- [Stored data]:

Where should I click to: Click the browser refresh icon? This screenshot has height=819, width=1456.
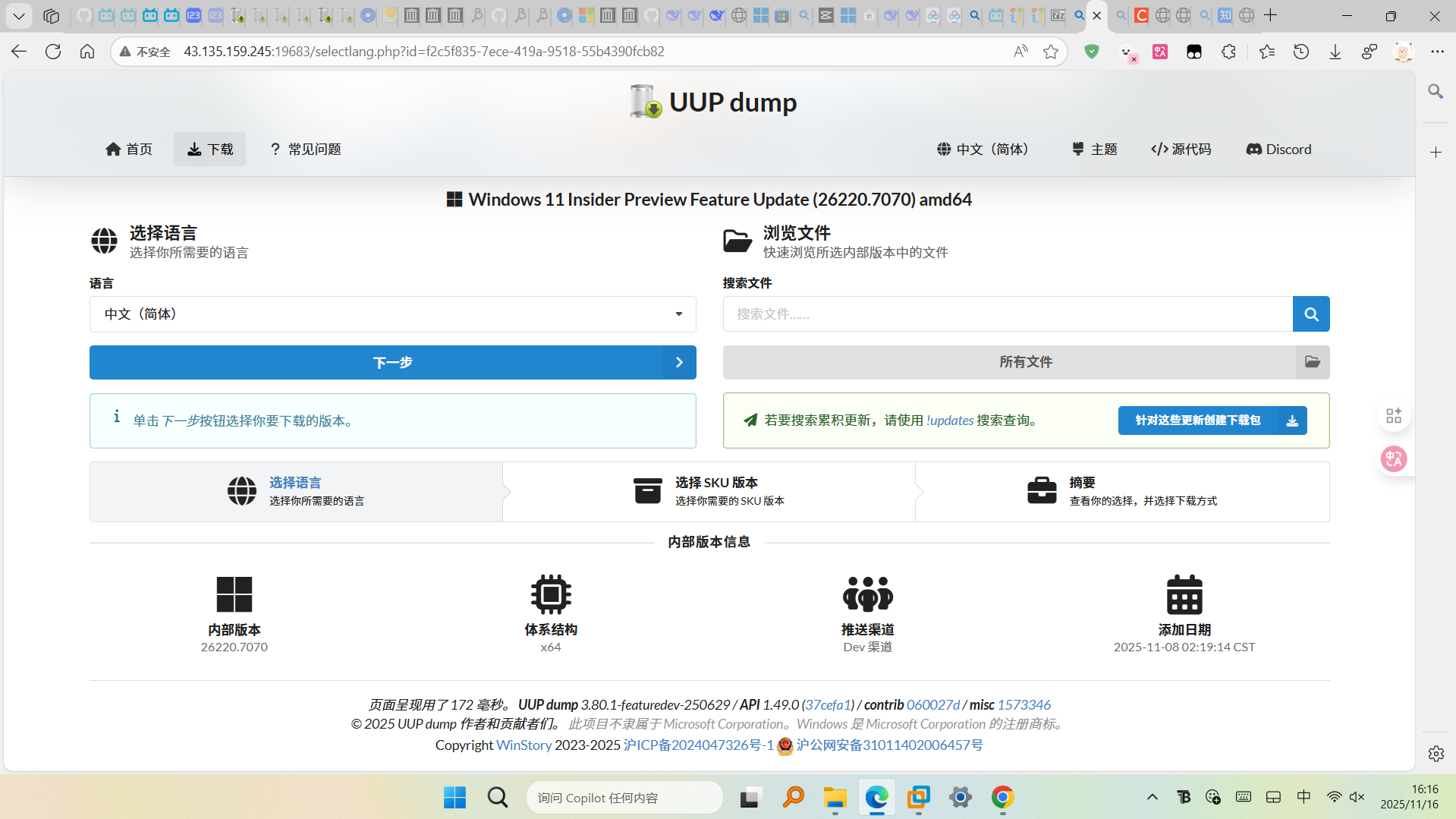pos(53,52)
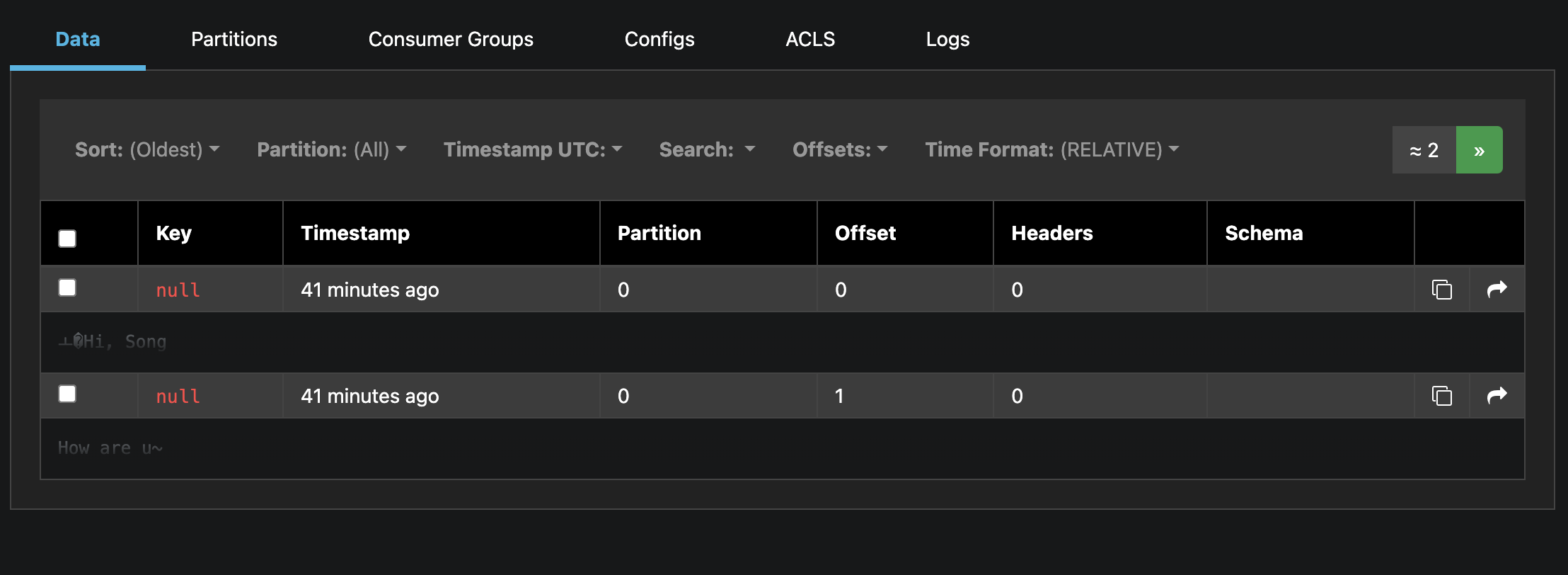Change the Time Format (RELATIVE) dropdown
The image size is (1568, 575).
tap(1051, 149)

- [Try it]:
Where a picture appears in the listing above, skip it and set down all the rest exactly.

- [Response]:
Where should I click to: Click the browser refresh icon? This screenshot has height=819, width=1456.
pos(53,52)
Change the Time Format (RELATIVE) dropdown
The image size is (1568, 575).
tap(1051, 149)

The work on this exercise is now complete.